Traffic contributes more to NOx emissions in Europe than previously thought, according to a new study by a team at the University of Innsbruck. Using urban eddy covariance measurements, the researchers found that traffic-related NOx emissions in current operational air quality models can be significantly underestimated by up to a factor of 4 across countries with a sizeable fraction of diesel-powered cars in their fleet. An open-access paper on their work appears in Scientific Reports.
Large metropolitan areas throughout Europe consistently breach maximum permissible values of NOx; furthermore, this phenomenon appears to be spreading, with many smaller scale cities and towns—including their surrounding rural areas—seeing frequent NO2 concentration violations, the researchers noted.
It has been a challenge to determine how much each polluter contributes to the emission output. Until now emission levels were mainly calculated by collecting emission data at laboratory testing facilities and subsequently extrapolating them in models. However, the amount of pollutant emissions that vehicles emit on a daily basis depends on numerous factors, for example on individual driving behavior.
The recent diesel scandal showed, for example, that measurements at engine test stands based on the New European Driving Cycle (NEDC) or similar emission testing procedures can be highly uncertain for predicting actual environmental impacts. A large number of new studies have recently been published suggesting that emission levels from test stands have to be adjusted upwards.
Environmental protection and health agencies base their air pollution management on atmospheric models that rely on these experimental data from test facilities. While there have been some doubts about nitrogen oxide emissions for some time, scientists lacked the technology to measure the actual amount of emitted pollutants in a specific area and to determine their overall source strength.
The team of physicists headed by Thomas Karl from the Institute of Atmospheric and Cryospheric Sciences at the University of Innsbruck has expanded on earlier work that has used urban flux measurement for energy and CO2 by simultaneously measuring NOx, selected tracer NMVOCs, CO and CO2. The result is a well-constrained flux dataset that allows testing the understanding of prominent NOx emission sources.
We continuously measure the concentration of carbon dioxide, nitrogen oxide and volatile organic compounds at our urban observatory in Innsbruck. We record 36,000 data points per hour.—Thomas Karl
Using statistical methods, the scientists infer emissions from these data within a radius of about one kilometer of the measurement location. The analysis of the data of a 3-month measurement campaign showed two main sources for nitrogen oxide concentrations in the Innsbruck air: traffic and residential combustion, with traffic accounting for more than 80% of the nitrogen oxide emissions in the surroundings of the test station at the University.

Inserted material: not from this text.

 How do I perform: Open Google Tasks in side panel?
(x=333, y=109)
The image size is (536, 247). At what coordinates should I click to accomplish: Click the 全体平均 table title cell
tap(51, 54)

The majority of the emissions is caused by diesel cars.
Generally, we observe 50–70% higher NOx emissions relative to CO2 from road traffic than what is calculated with the most recent traffic emission models. In these detailed bottom-up models, mobile source emissions are treated for different engine sizes and fuels, that, in the past, relied on standardized protocols obtained in test facilities, but were recently updated based on a number of RDE tests. Exhaust from modern gasoline powered engines, despite higher ignition temperatures than those powered by diesel, can be effectively treated for NO along with NMVOC (and CO) using a three way catalytic (TWC) converter. TWC treatment can lead to a 10 fold reduction of NO. This has been hard to achieve for diesel powered cars, which nowadays mostly rely on selective catalytic reduction due to the high air to fuel ratio during combustion.
Generally, different combustion and exhaust treatment characteristics result in significantly higher NOx/CO2 emission ratios for diesel powered cars than for gasoline. The modelled fleet average contribution suggests that at least 90% of urban NOx emissions should originate from diesel driven vehicles at the present location. 85% is modelled to be emitted by the passenger car fleet based on the COPERT model and TRACCS database.
The current Austrian passenger car fleet comprises about 50% diesel cars and the percentage across Europe grew at a substantially faster rate compared to the US. Based on our measurements the current average Austrian car fleet emits about 36 times more NOx per CO2 molecule compared to the US TIER II emission standard and a factor of 8–10 more than Euro 6 emission standards. Factoring in differences in fuel economy between the European and US car fleet, this would equate to about an order of magnitude more NOx emissions per travelled distance compared to newly introduced emission standards.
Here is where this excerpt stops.